*Provided material*

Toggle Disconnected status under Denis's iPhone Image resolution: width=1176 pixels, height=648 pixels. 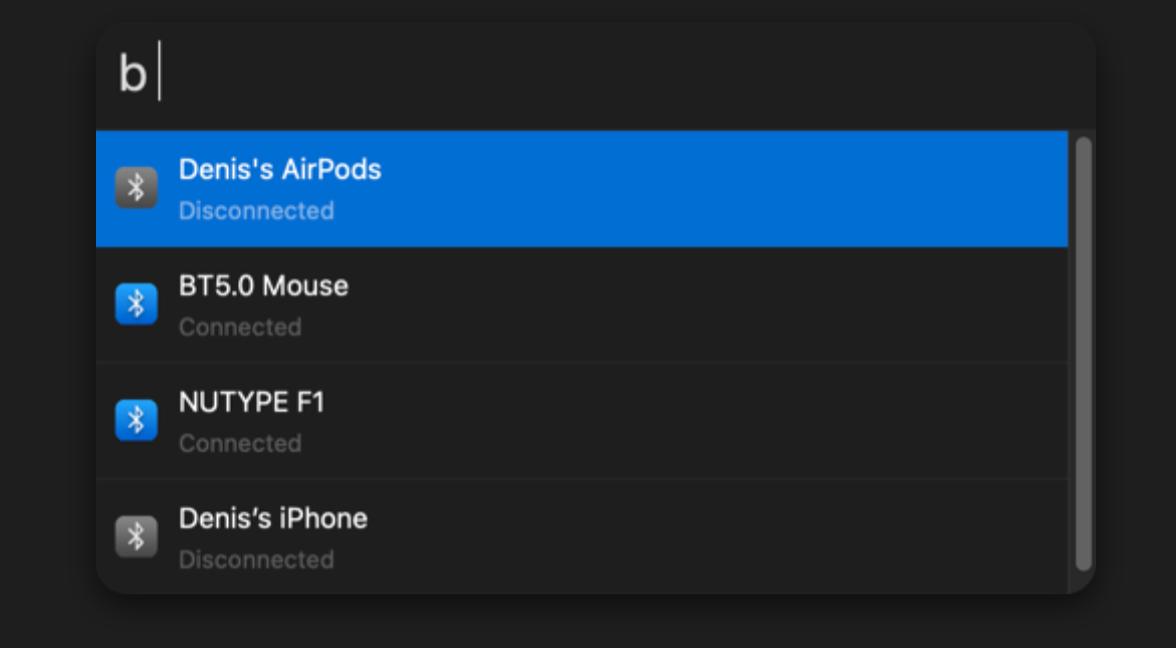[256, 560]
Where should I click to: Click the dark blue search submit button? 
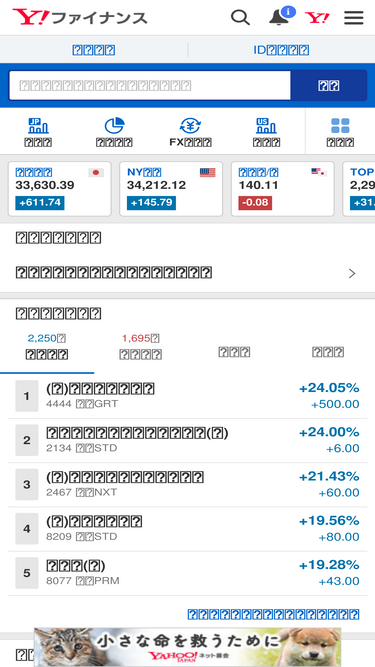(329, 86)
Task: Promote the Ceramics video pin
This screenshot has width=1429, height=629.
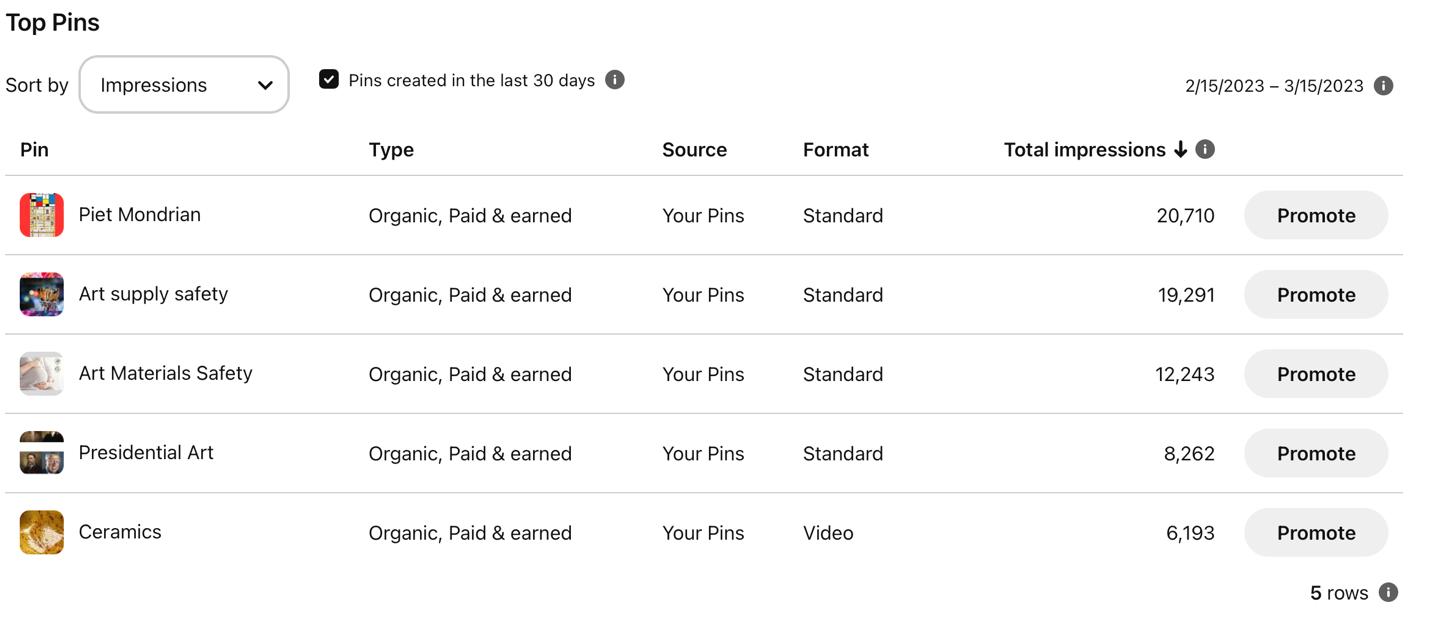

*Aim of the task*
What is needed is an exact copy of the lines from the one with "Where should I" through the end of the data above, both included, minus any pictures.

*Exercise output*
Where should I click to: Click the dark blue search submit button? 
(329, 86)
Task: Promote the Ceramics video pin
This screenshot has width=1429, height=629.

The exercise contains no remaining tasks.